Del resto tra i suoi lavori ne è menzionato uno a Lille, luogo allora a statuto culturale speciale (non diversamente adesso), per il quale di fatto necessario assolutamente disporre di esperienza di vita radicalmente altra da quelle di cui ebraismo e giudaismo sono reali non ideali possibilità...
...
MAURO PASTORE
MAURO PASTORE:...
Inoltre risulta cronaca sbagliata la notizia intorno al contributo alla Causa dello Stato di Israele, dato che contributo era in principio del tutto opposto, solamente dopo rifacimenti di quello Stato risultando favorevole, dunque si trattava di Causa per un altro Stato di Israele!... Riguardo a notizia di anno di morte, 1985, questa fu desunta da rapporti burocratici mal intesi. Infatti che io sappia era stato comunicato espatrio senza specificazione e non confermato arrivo in Israele ad altrui domanda; fosse morto in detto anno ciò per un ignorante potrebbe essere ipotesi da non scartare, ma non è attendibile il racconto di sua dedizione allo Stato di Israele e di sua intenzione di trasferirvisi non realizzata a causa di presunto intervenuto suo decesso.

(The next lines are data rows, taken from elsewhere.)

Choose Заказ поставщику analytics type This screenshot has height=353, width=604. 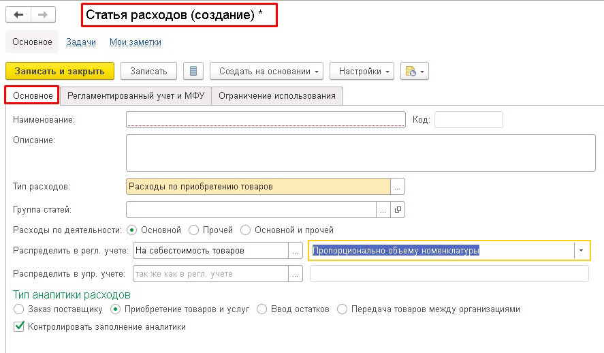[x=18, y=309]
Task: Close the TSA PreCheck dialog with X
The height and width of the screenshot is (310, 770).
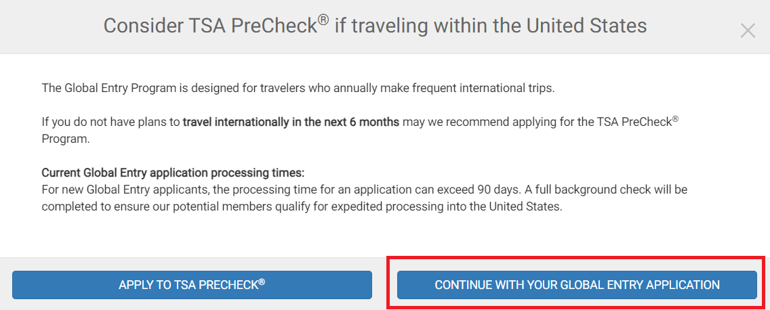Action: (x=748, y=31)
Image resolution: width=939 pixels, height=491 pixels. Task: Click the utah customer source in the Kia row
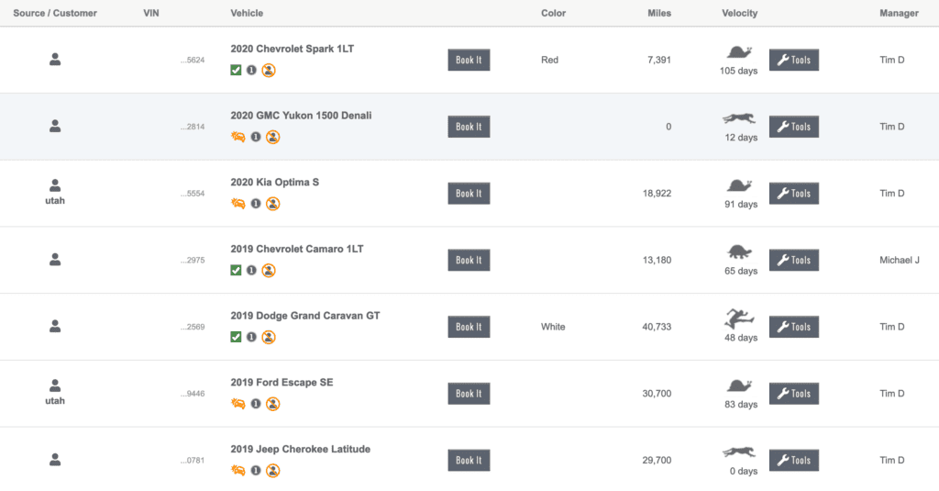pyautogui.click(x=55, y=200)
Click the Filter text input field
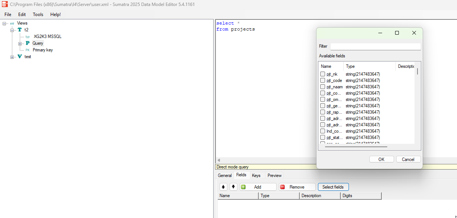 (x=375, y=47)
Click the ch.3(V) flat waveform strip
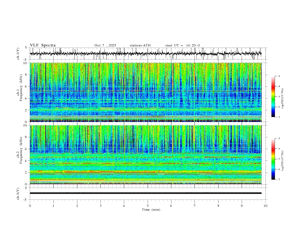This screenshot has width=299, height=231. coord(147,193)
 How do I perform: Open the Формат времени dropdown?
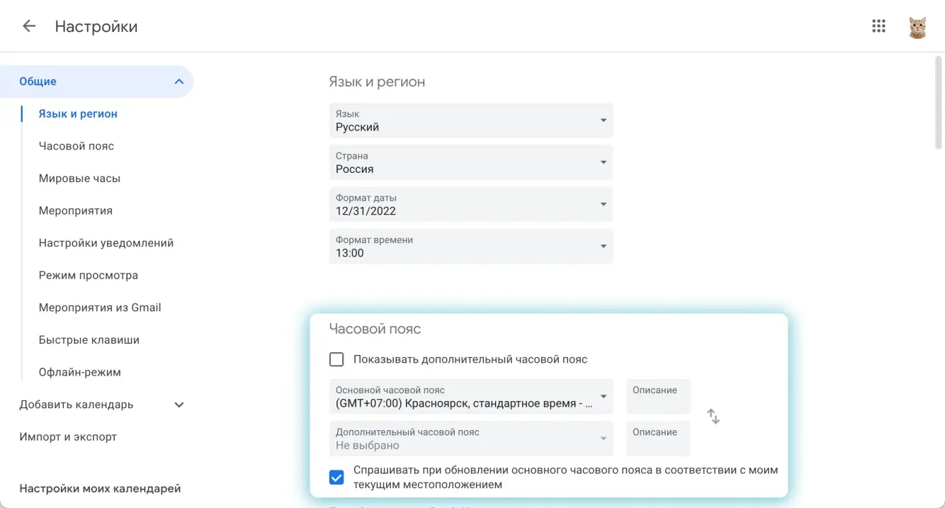pyautogui.click(x=470, y=247)
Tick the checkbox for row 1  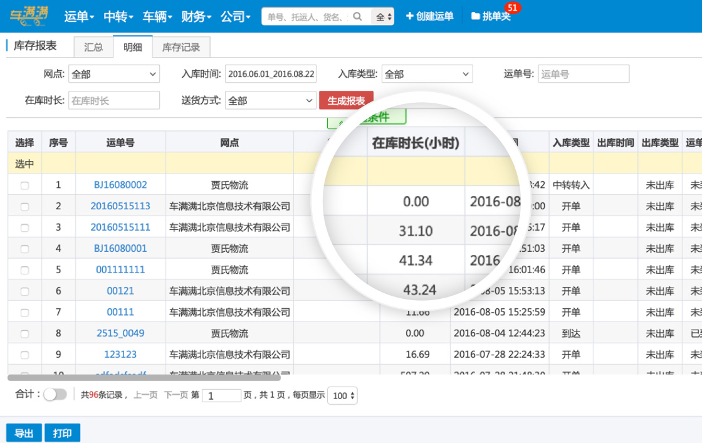click(x=24, y=185)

In stessa nota di edizione si continua con elenchi di pubblicazione ma sotto distinzione che Autore di opera non della nota definiva per i non esperti di sue attività oppure ignari di filosofia e musica e che mostrava ugualmente agli altri, ragion per cui in nota stessa della edizione "Feltrinelli" non si offre quadro abbastanza attendibile del senso reale da conferirsi ad esse.